家電量販店のノジマが日立の家電事業を買収

日立GLSは、冷蔵庫や洗濯機、キッチン家電などの個人向け製品に加え、空調・設備機器などを個人・法人向けに展開する会社。

今回の買収では、日立GLSが設立する新会社に、吸収分割によって家電事業を移管。ノジマは資金調達の目的で設立した特別目的会社(完全子会社)を通じて、新会社の発行済株式80.1%を取得することで、新会社をノジマの子会社とする。日立GLSは新会社株式の19.9%を保有する。

取得価額は1,101億円(概算)。取得所有予定株式数は、議決権所有割合で80.1%に相当する株式数。
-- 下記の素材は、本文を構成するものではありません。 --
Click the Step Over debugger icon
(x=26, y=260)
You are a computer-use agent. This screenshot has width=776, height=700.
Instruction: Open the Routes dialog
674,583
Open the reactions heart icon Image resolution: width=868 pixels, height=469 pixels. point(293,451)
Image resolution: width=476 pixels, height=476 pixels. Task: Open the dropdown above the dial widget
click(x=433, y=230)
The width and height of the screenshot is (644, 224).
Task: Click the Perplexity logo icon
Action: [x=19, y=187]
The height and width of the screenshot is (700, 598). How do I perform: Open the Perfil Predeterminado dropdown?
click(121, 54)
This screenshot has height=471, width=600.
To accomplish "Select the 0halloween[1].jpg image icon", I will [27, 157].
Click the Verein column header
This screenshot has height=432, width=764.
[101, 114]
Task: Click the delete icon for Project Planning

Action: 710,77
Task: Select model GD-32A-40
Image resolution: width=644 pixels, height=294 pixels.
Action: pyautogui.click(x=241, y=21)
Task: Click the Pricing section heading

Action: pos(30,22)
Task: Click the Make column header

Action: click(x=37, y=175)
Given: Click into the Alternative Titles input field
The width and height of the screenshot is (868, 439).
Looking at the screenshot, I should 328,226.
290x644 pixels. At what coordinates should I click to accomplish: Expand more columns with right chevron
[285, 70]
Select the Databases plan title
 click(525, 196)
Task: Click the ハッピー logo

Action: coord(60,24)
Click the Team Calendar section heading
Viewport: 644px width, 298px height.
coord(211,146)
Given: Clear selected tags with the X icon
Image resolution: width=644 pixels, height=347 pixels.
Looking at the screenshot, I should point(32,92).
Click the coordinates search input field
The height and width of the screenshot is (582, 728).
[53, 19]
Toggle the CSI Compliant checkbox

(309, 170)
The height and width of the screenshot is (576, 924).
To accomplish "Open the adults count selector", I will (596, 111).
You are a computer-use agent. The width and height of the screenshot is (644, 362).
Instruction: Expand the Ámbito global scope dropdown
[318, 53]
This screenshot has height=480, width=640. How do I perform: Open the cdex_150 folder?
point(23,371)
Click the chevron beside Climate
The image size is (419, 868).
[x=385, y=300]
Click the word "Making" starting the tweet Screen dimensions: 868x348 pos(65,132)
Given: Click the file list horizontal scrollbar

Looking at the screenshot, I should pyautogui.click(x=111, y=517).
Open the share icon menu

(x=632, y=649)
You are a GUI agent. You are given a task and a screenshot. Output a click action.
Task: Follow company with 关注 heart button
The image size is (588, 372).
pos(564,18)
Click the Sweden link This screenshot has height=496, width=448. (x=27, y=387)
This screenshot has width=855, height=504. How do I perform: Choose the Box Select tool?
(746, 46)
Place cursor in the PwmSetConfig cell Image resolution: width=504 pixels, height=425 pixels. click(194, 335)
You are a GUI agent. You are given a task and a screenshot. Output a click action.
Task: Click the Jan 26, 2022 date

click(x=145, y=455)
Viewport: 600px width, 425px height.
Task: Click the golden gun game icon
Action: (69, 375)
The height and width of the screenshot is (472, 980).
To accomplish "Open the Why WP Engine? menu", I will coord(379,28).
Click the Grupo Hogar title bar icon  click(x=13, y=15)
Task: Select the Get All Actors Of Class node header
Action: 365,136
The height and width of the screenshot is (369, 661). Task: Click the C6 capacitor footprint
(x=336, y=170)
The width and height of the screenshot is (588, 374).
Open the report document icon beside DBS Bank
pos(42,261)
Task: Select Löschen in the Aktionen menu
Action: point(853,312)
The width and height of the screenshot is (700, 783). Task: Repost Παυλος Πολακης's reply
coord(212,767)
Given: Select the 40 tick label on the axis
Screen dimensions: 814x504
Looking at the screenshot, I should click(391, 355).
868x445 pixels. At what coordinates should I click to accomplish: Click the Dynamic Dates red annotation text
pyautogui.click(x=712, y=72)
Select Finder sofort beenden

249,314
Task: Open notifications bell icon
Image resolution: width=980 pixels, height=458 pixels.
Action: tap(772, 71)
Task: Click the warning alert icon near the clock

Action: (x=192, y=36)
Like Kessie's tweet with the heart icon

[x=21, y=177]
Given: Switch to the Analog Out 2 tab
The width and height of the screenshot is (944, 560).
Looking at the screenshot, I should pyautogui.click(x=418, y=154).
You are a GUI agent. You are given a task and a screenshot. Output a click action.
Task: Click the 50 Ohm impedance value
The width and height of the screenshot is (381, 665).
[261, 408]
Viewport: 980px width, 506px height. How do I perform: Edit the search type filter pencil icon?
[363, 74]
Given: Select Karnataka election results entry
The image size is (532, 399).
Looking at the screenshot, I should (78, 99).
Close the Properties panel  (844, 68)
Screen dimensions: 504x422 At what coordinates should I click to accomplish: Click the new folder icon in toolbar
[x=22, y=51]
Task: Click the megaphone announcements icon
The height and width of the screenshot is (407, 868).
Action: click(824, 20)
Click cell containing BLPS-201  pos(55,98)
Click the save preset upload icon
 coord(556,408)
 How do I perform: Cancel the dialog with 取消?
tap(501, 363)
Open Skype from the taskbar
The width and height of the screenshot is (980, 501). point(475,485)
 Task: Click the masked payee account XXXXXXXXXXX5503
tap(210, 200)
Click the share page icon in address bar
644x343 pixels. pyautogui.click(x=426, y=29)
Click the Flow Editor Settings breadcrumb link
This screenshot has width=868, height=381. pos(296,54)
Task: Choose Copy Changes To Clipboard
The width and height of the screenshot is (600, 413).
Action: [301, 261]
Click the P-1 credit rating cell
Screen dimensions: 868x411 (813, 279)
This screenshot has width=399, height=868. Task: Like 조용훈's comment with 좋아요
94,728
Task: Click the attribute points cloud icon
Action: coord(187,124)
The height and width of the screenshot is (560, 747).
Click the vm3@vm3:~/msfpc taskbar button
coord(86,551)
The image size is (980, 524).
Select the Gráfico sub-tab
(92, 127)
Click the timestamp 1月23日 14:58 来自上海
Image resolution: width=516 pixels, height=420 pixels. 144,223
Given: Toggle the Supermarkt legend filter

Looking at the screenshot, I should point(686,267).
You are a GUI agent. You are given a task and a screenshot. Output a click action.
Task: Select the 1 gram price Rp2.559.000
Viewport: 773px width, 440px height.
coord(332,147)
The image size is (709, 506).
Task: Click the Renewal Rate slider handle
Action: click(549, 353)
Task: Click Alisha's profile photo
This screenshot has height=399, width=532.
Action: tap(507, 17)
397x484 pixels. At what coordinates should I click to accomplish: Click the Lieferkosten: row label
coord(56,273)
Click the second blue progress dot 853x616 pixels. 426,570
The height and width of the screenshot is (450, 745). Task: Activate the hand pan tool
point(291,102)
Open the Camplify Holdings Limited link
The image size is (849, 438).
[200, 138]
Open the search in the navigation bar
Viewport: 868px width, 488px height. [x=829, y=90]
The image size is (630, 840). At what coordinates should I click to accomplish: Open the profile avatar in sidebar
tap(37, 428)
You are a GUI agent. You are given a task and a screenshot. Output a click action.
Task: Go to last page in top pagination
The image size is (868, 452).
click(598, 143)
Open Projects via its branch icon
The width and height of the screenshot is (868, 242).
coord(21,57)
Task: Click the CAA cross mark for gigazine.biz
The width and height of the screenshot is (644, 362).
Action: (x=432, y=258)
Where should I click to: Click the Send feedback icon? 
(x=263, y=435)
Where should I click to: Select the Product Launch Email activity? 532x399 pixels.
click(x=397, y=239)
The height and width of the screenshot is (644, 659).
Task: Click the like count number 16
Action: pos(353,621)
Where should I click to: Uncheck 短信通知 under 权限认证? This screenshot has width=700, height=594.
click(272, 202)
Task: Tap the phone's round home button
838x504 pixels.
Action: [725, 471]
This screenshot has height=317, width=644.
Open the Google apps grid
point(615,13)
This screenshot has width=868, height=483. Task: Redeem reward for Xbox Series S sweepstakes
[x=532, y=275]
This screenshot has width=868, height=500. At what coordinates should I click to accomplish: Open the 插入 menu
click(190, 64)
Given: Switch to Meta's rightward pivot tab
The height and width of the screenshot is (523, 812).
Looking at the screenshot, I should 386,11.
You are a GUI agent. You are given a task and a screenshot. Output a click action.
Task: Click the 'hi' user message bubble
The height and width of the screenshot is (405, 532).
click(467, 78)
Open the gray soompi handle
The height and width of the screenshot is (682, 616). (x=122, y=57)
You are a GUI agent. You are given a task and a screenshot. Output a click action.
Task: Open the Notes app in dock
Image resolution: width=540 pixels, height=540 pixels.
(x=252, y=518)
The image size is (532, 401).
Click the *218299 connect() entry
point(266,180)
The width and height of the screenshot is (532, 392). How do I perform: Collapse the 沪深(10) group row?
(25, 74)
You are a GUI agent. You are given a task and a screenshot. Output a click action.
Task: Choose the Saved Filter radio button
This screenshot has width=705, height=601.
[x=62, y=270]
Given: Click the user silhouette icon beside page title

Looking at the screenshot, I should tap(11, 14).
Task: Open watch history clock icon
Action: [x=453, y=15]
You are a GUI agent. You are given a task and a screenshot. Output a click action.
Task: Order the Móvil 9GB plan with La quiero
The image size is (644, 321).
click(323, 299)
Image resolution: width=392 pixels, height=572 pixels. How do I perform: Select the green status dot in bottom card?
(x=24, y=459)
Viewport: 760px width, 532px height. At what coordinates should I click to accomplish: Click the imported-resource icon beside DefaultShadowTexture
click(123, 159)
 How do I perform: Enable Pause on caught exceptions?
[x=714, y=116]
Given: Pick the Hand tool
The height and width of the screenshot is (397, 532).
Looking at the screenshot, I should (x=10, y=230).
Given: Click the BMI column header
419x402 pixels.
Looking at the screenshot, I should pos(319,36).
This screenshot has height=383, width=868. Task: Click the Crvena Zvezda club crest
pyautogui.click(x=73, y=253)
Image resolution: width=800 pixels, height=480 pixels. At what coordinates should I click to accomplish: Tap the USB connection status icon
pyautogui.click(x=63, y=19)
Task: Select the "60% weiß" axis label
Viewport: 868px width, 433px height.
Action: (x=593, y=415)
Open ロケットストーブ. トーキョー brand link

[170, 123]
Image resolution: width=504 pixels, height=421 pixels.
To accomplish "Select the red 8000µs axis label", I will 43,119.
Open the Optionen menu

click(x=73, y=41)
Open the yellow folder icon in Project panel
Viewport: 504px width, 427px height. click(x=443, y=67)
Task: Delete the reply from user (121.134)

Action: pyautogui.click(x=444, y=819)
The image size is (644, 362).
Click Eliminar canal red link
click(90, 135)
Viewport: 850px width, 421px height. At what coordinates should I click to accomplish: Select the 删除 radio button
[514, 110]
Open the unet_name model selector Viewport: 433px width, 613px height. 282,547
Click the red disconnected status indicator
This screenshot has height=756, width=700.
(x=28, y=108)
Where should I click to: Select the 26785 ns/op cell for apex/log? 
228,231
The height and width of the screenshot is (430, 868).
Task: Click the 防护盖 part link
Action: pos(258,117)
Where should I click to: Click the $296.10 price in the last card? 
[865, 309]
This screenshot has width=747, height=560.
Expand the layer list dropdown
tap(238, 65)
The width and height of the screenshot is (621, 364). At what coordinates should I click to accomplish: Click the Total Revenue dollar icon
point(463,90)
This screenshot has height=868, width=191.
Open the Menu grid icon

なお日立GLSは同日、Arçelik(アルチェリク)との間で、日立ブランドの海外市場における家電事業を手掛けるArçelik Hitachi Home Appliances(以下、AHHA)の株式60%を取得する株式譲渡契約も締結した。

これにより、新会社は日立GLSが従来保有していたAHHA株40%と合わせ、最終的に全AHHA株を保有する見通し。日立ブランドの家電事業をノジマが一体運営する体制となる。

ノジマの現場で得られる声を日立家電に活かす

ノジマは、デジタル家電専門店の運営事業を中心としたグループ各事業のシナジーを重視し、ユーザーへ最適な商品を案内する企業姿勢を貫いているという。2025年1月に連結子会社化したPCメーカー・VAIOもその一環で、自社の強みである顧客接点とVAIOの「安曇野FINISH」による高品質なモノづくりを掛け合わせることで、顧客満足度が向上し、業績も堅調に推移しているとする。

日立GLSの家電事業は、日立製作所グループが長年培ってきた技術を汲むもの。
ノジマでは現場で得られるユーザーの声を活かしながら日立ブランドの高付加価値家電を提供でき、ユーザー情報を起点とした「真の顧客指向」による独自のビジネスモデルを構築していくとする。

また、日立GLSでは「新会社が引き続き、日立ブランドの家電の製造からアフターサービスまでを継続していく」と説明。「両社の戦略的パートナーシップにより、日本市場で磨き上げた顧客起点のビジネスモデルを強化していき、グローバルにも展開することで、日立ブランドの家電事業の新たな成長ステージを切り拓いていく」としている。